→ **Excerpted records**
•••••
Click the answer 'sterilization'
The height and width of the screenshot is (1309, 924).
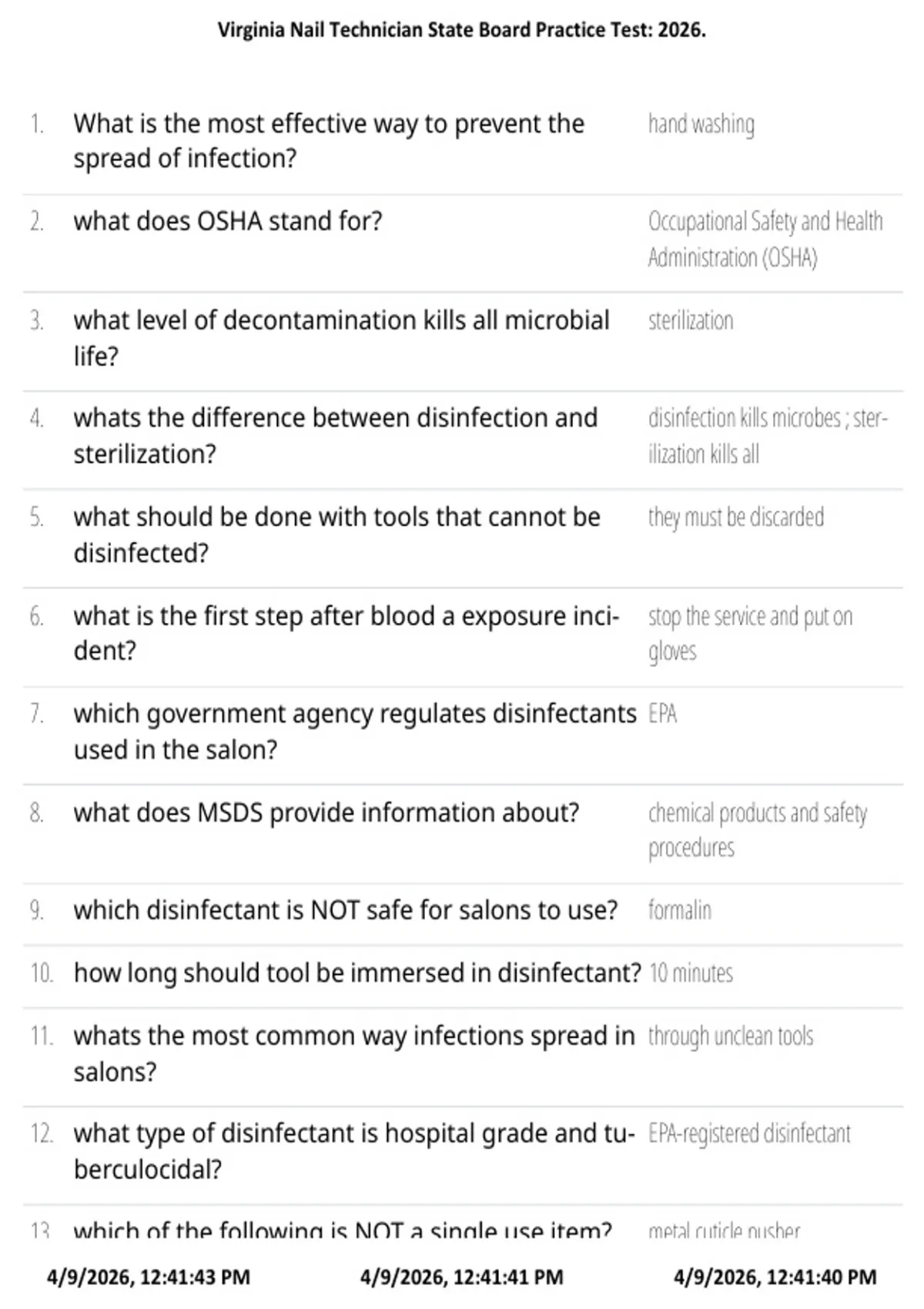tap(691, 320)
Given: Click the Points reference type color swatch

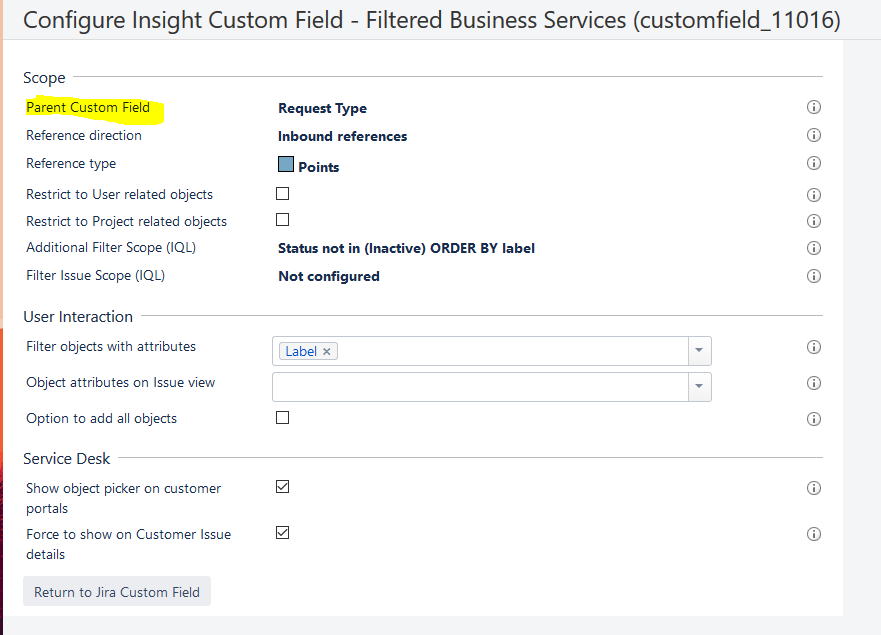Looking at the screenshot, I should [x=286, y=165].
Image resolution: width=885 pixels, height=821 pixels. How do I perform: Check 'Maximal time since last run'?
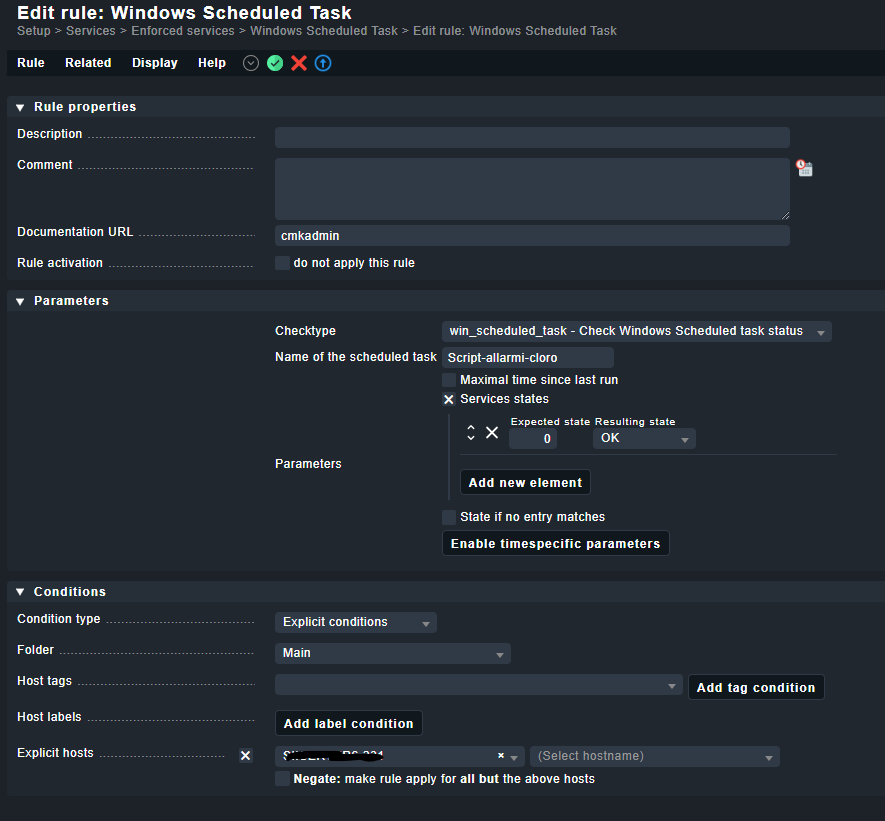tap(449, 380)
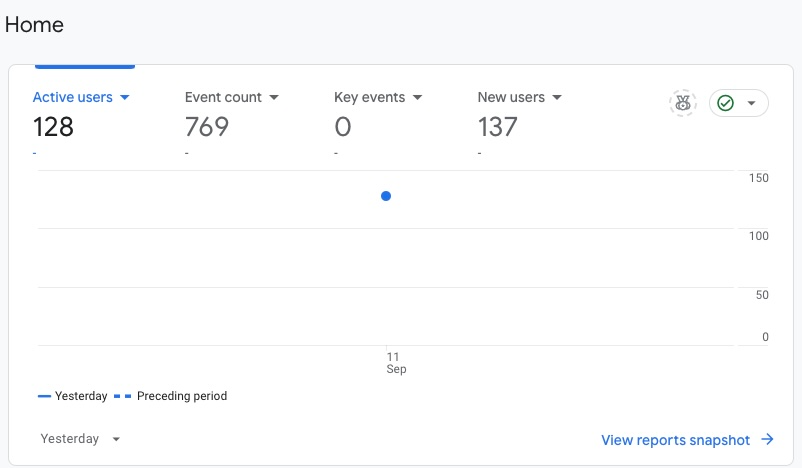Click the Preceding period legend label
The width and height of the screenshot is (802, 468).
(x=182, y=396)
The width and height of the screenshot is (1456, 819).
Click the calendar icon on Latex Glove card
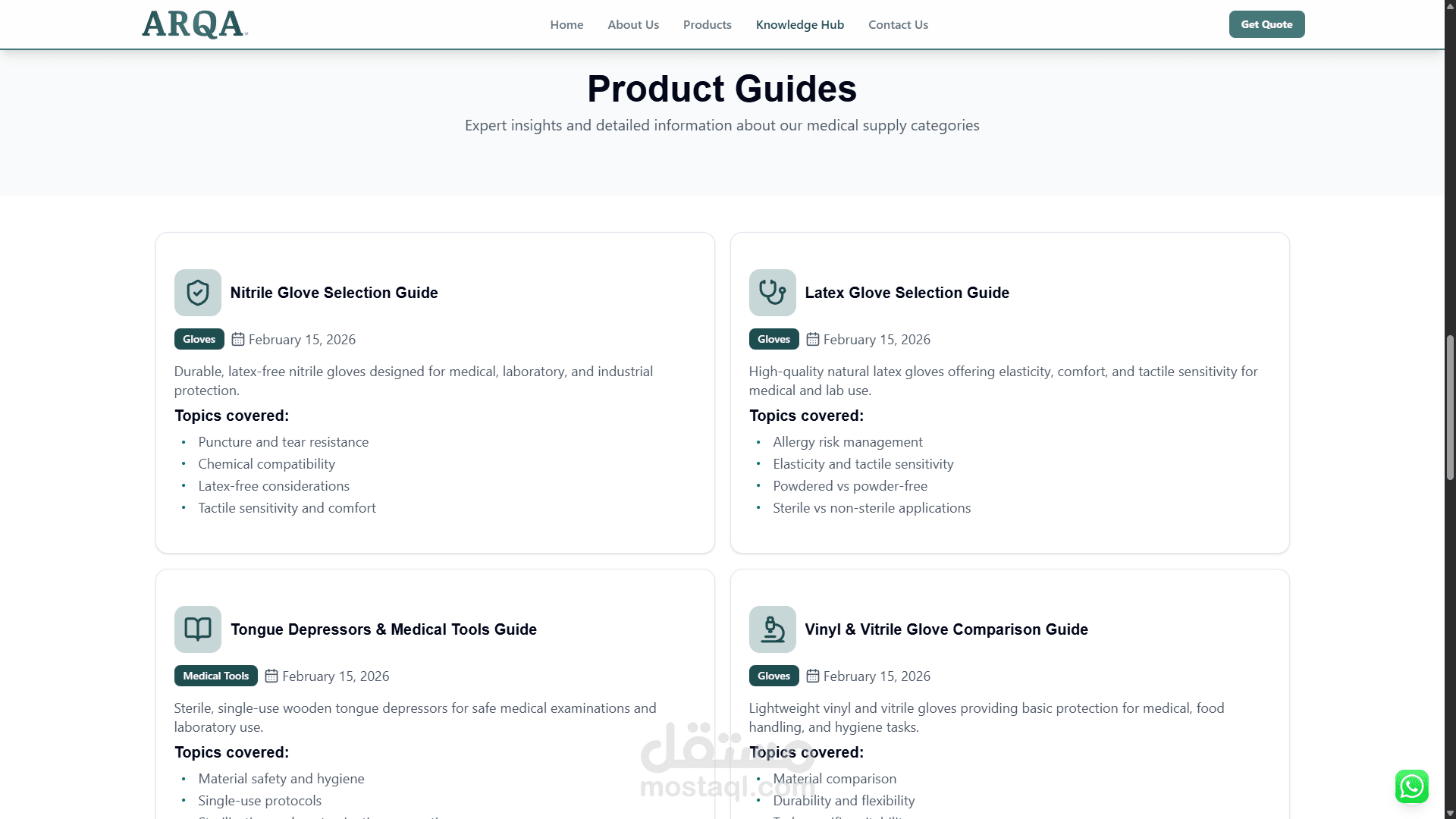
•••••
→ **What is required**
Every record is to be repeated exactly, and no picture is carried over.

→ **Reply to the exercise**
Click the answer 'sterilization'
The height and width of the screenshot is (1309, 924).
tap(691, 320)
Given: Click the Points reference type color swatch

Looking at the screenshot, I should [x=286, y=165].
Image resolution: width=885 pixels, height=821 pixels. How do I perform: Check 'Maximal time since last run'?
tap(449, 380)
Click the Preceding period legend label
The width and height of the screenshot is (802, 468).
(x=182, y=396)
The width and height of the screenshot is (1456, 819).
Click the calendar icon on Latex Glove card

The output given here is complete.